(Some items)
■ ■ ■ ■ ■
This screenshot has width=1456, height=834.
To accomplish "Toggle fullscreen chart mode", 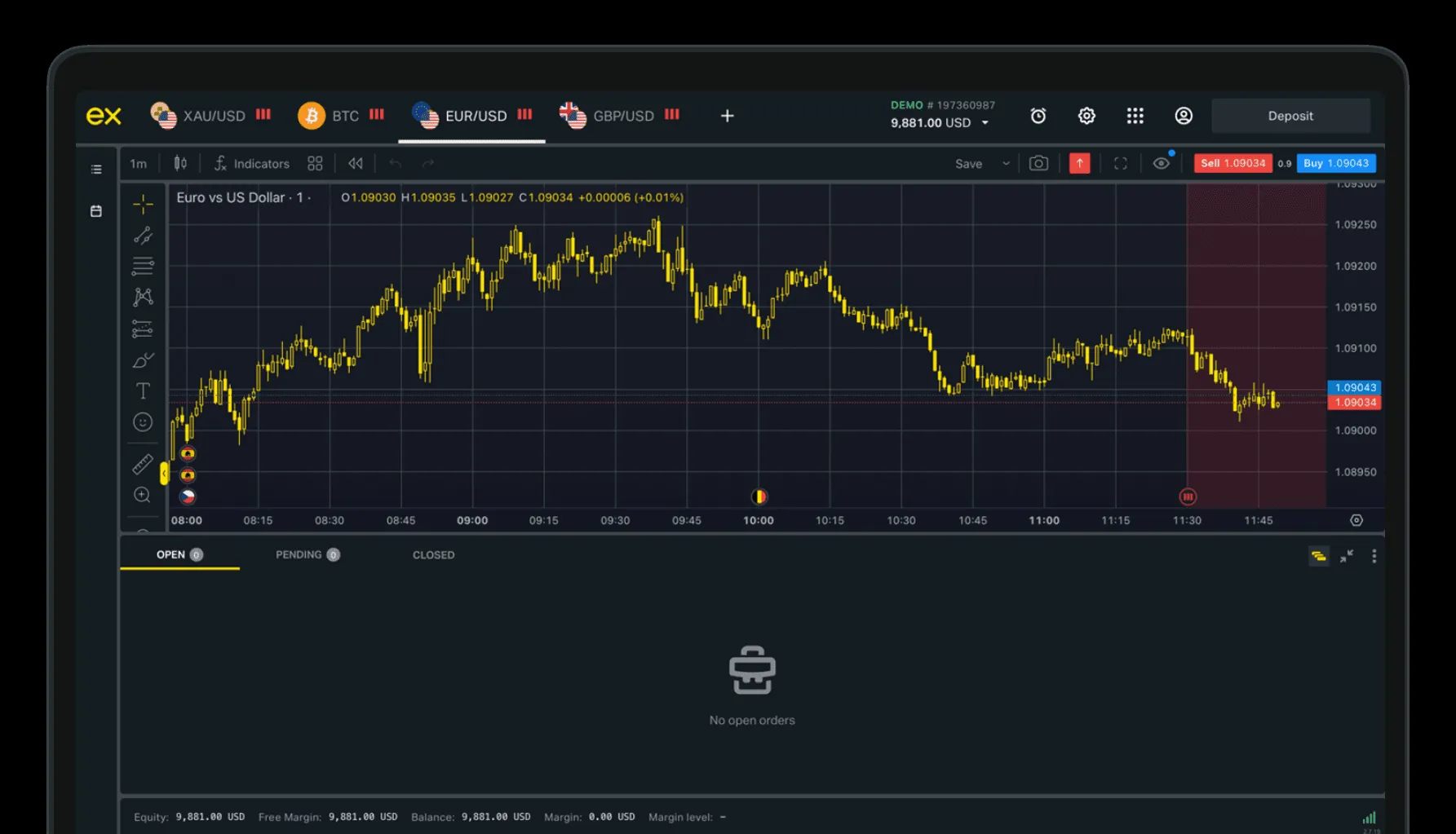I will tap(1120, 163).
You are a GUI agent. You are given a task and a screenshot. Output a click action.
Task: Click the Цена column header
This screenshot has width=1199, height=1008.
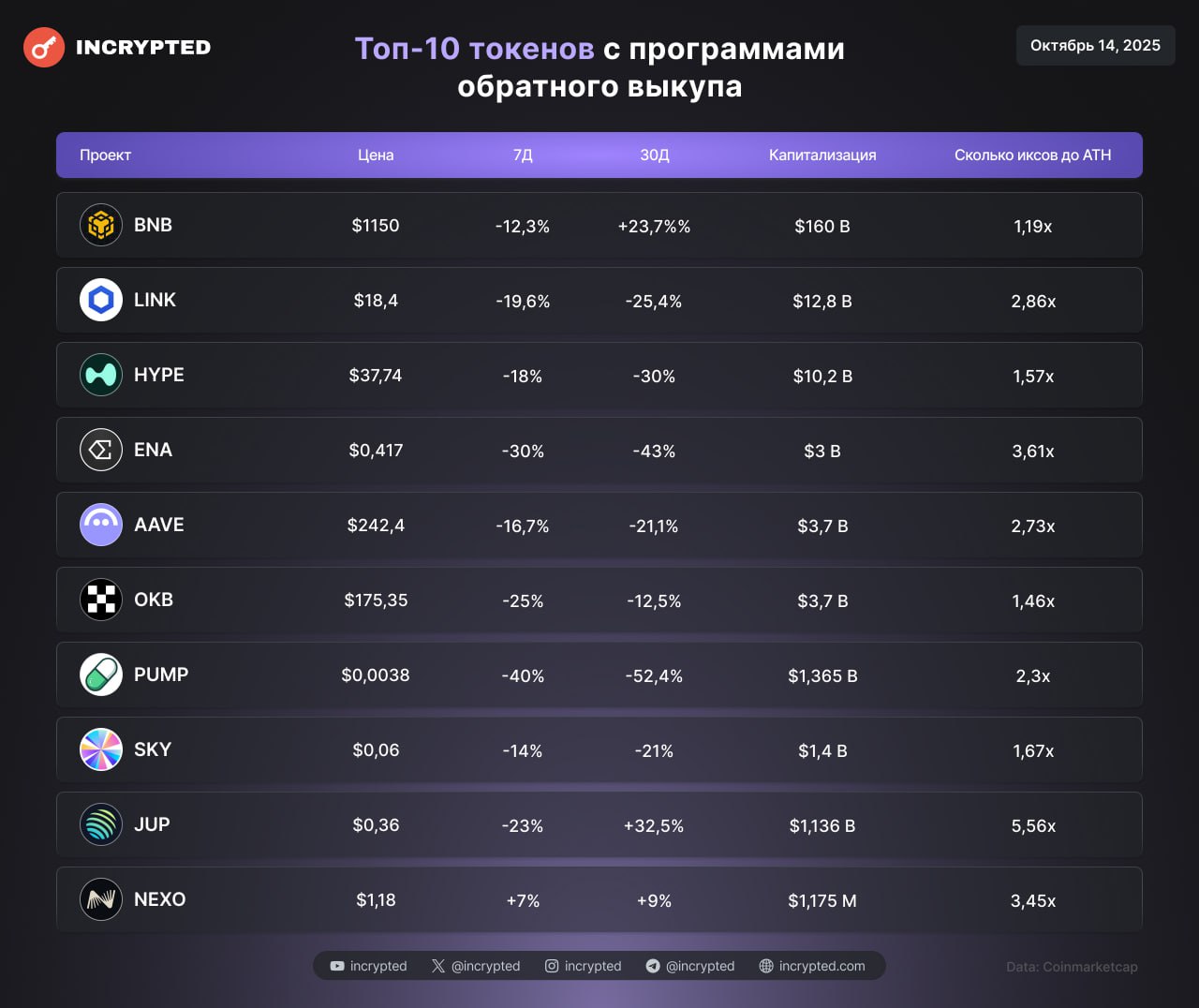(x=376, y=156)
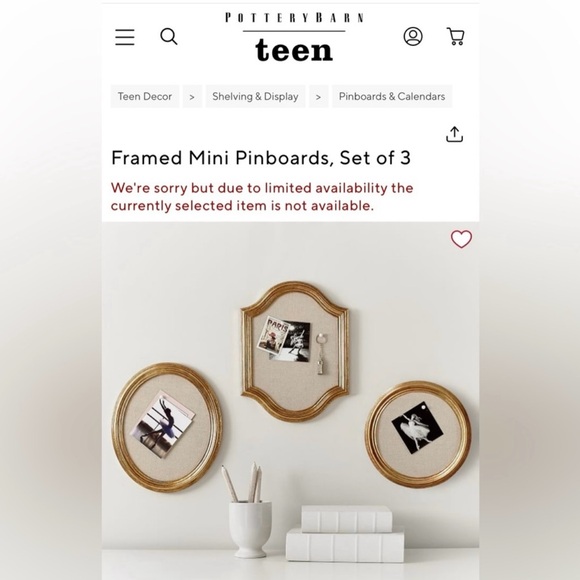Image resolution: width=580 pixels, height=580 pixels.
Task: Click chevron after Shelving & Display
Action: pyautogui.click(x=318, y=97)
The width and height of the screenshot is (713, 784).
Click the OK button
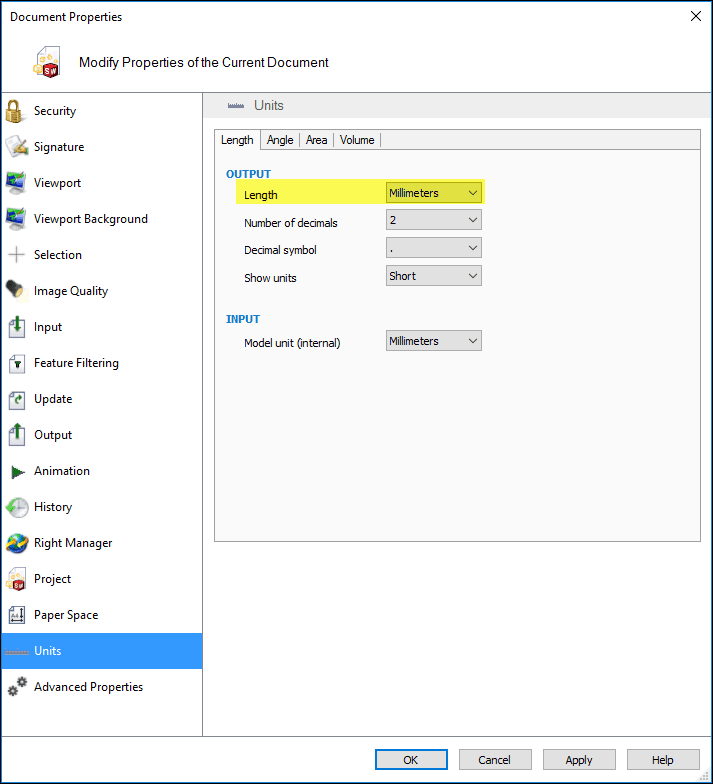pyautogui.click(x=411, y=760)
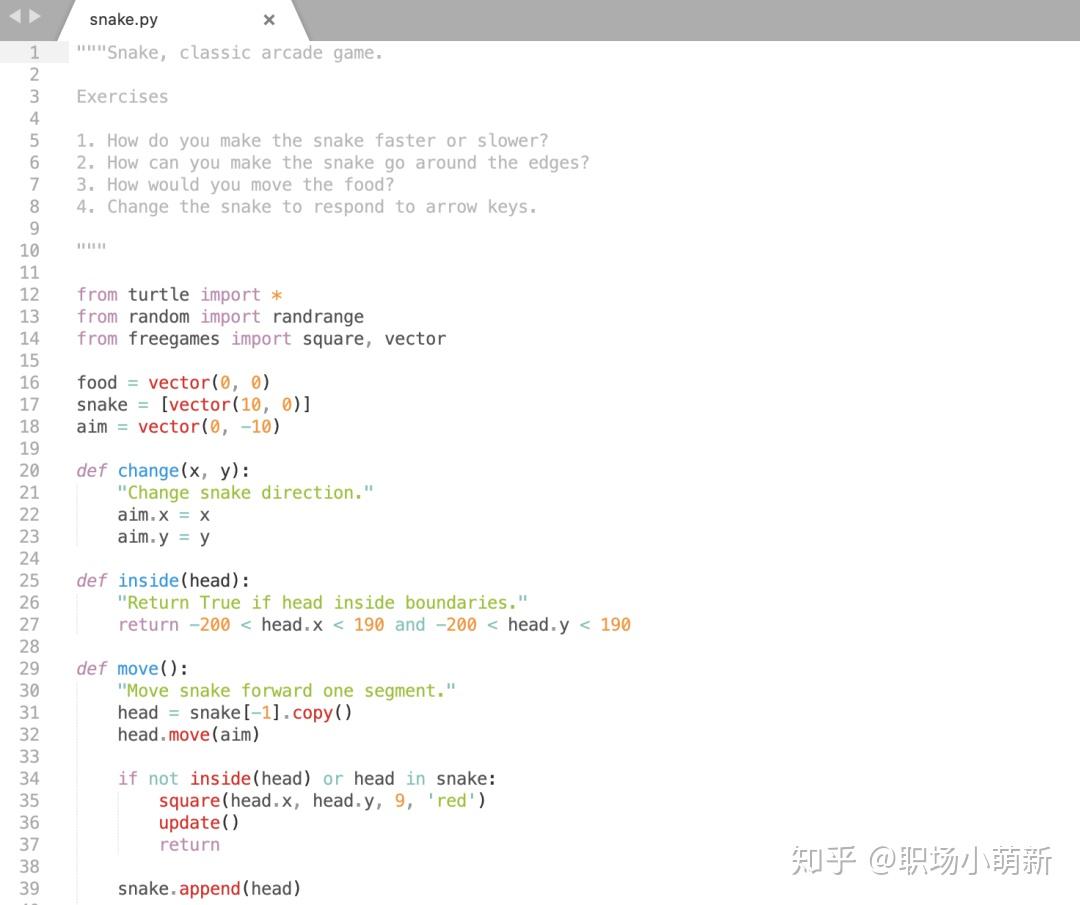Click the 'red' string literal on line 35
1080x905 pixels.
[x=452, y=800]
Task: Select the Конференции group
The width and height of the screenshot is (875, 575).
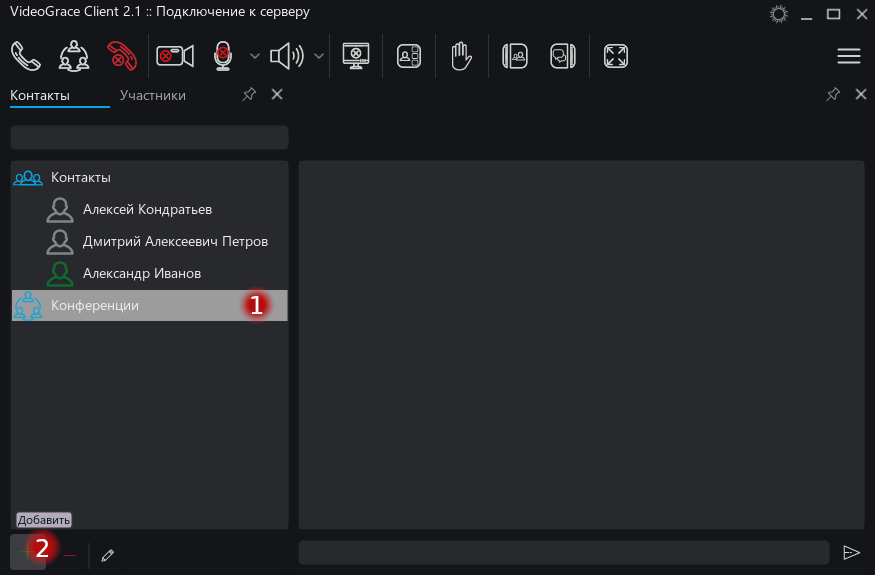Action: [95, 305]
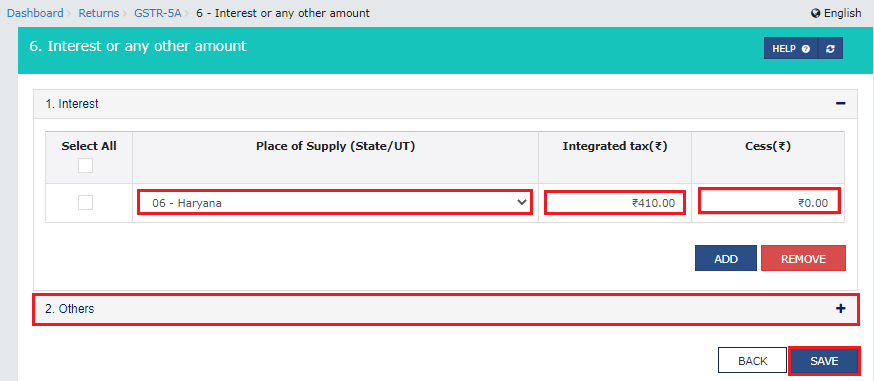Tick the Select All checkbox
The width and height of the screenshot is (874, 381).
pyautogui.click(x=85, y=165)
■ ■ ■ ■ ■
Stated problem: Reproduce the part of the items above that opens with the line containing "You are a GUI" and runs through the last line of the items, both ends included, leaving out the pictures.

Final result:
You are a GUI agent. You are given a task and a screenshot. Output a click action.
Task: Click the Цена column header
This screenshot has width=1199, height=1008.
(x=376, y=156)
Image resolution: width=580 pixels, height=580 pixels.
Task: Click chevron after Shelving & Display
Action: pyautogui.click(x=318, y=97)
The width and height of the screenshot is (713, 784).
Click the OK button
pyautogui.click(x=411, y=760)
Click the 'red' string literal on line 35
1080x905 pixels.
[x=452, y=800]
Task: Select the Конференции group
The width and height of the screenshot is (875, 575).
Action: [95, 305]
Tick the Select All checkbox
The width and height of the screenshot is (874, 381).
pyautogui.click(x=85, y=165)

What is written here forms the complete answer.